Could Decision Trees Help With GenAI?
What if decision trees based ML algorithms could be a part of the solution for the overconfident and hallucinating Generative AI systems?
Everyone who follows me is keenly aware of my decision trees ML boosterism (pun totally intended). Decision trees based algorithms have stood the test of time as overall the most accurate and most robust approach to tabular data modeling. And yet, I will be the first one to admit that decision trees are not without their issues. I’ve been transparent about those in several of my tweets, and I’m likely to write a separate post about these shortcomings at some point soon, so I don’t want to delve too deeply into that whole topic. I will just focus on one alleged shortcoming in this post: the (purported) inability of decision trees to extrapolate beyond their training distribution. I qualify the preceding sentence with “purported”, as I have not observed this issue myself, probably largely due to the kinds of problems/datasets that I’ve worked with thus far. Nonetheless, based on my understanding of how decision trees work, there are lots of very theoretically sound reasons for why this is indeed the case. I will take it as a given in this post.
One of the main issues in Generative AI these days is the tendency of GenAI systems to “hallucinate” - come up with plausible-seeming yet completely wrong generated content.
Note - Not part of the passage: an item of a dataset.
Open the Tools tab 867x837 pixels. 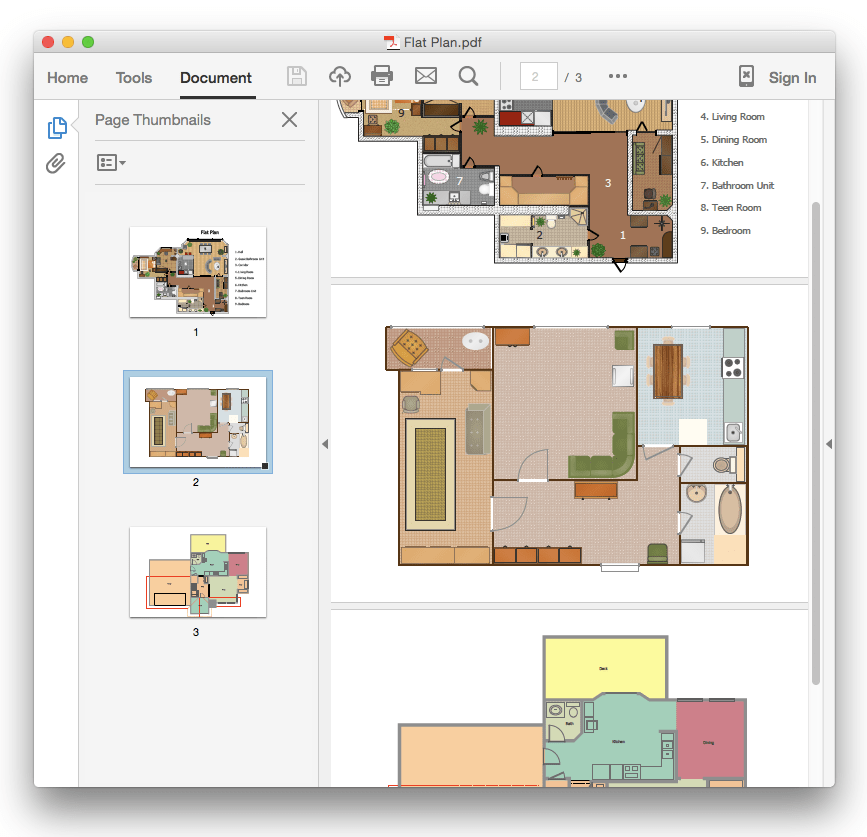pos(133,77)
When it comes to creative uses of GenAI this is not that much of a problem, and in fact it can be a virtue - coming up with completely novel and imaginative creations is big part of the appeal of this use case. However, in much more constrained domains where output accuracy is non-negotiable (coding, research, medical diagnosis, etc.) such hallucinations can be very deleterious, to say the least.
Another big issue with going well beyond the bounds of the training data distribution is that of AI-alignment. This, again, is a very thorny topic that’s completely beyond the scope of this short post. However, form my understating, many of the problems of misaligned AI can also be traced to AI systems taking creative freedom with the output that they provide.
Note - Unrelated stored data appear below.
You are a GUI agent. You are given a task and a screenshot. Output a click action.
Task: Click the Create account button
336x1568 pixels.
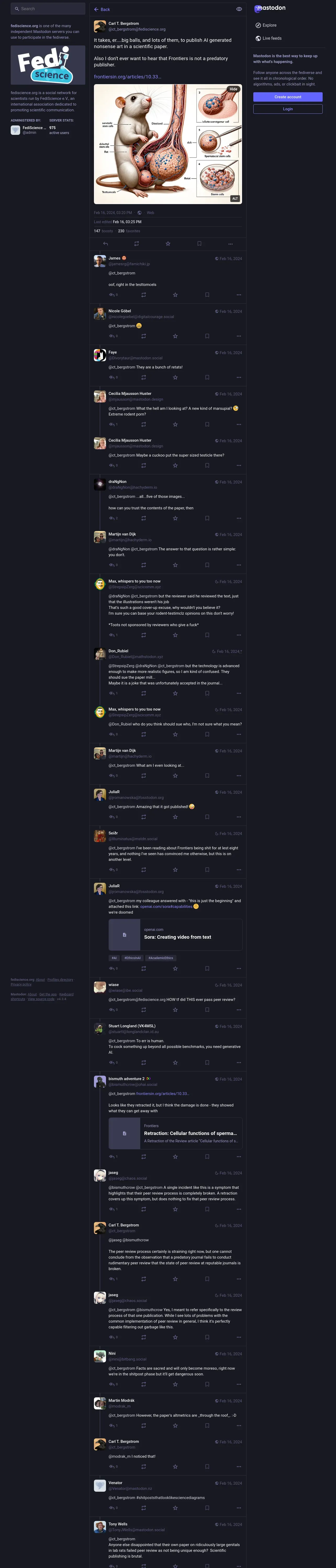tap(288, 97)
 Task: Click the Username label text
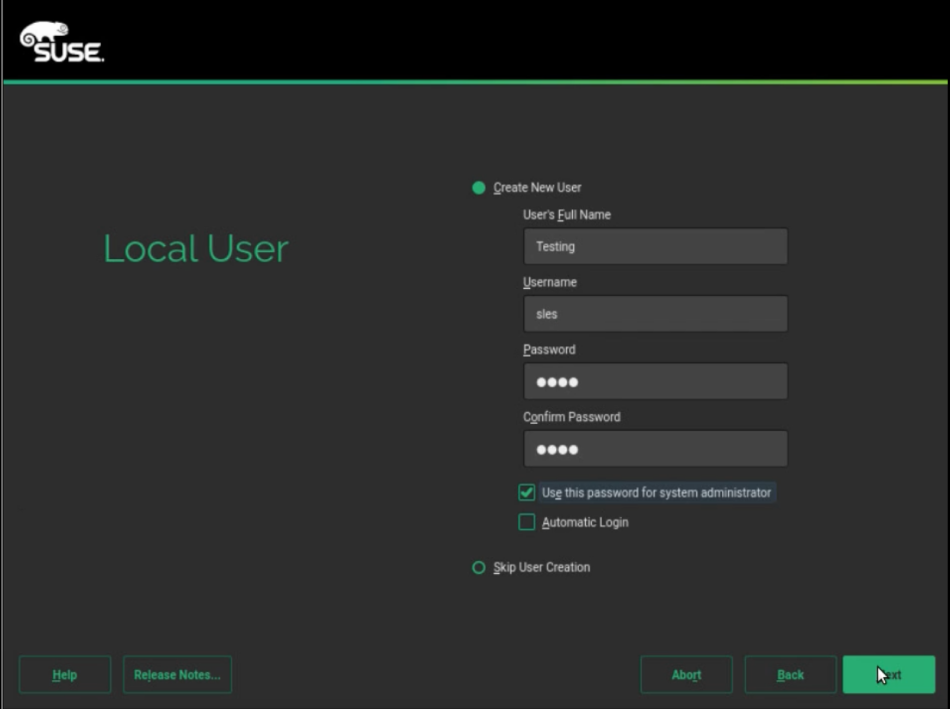tap(550, 282)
I am pretty sure that many, if not all of these “hallucination” issues can be tackled with some ingenious hacks within the existing deep learning framework, which is most likely what will end up. However, what if it’s possible to get at the same point by starting from scratch by training the ML models that are intrinsically incapable of hallucinating? I have no proof of this, but based on what I’ve said above and my intuition, I have a sense that tree-based ML models could come in handy in this domain. One of their biggest “setbacks” could come to be seen as a desirable regularizer for at least some GenAI use cases.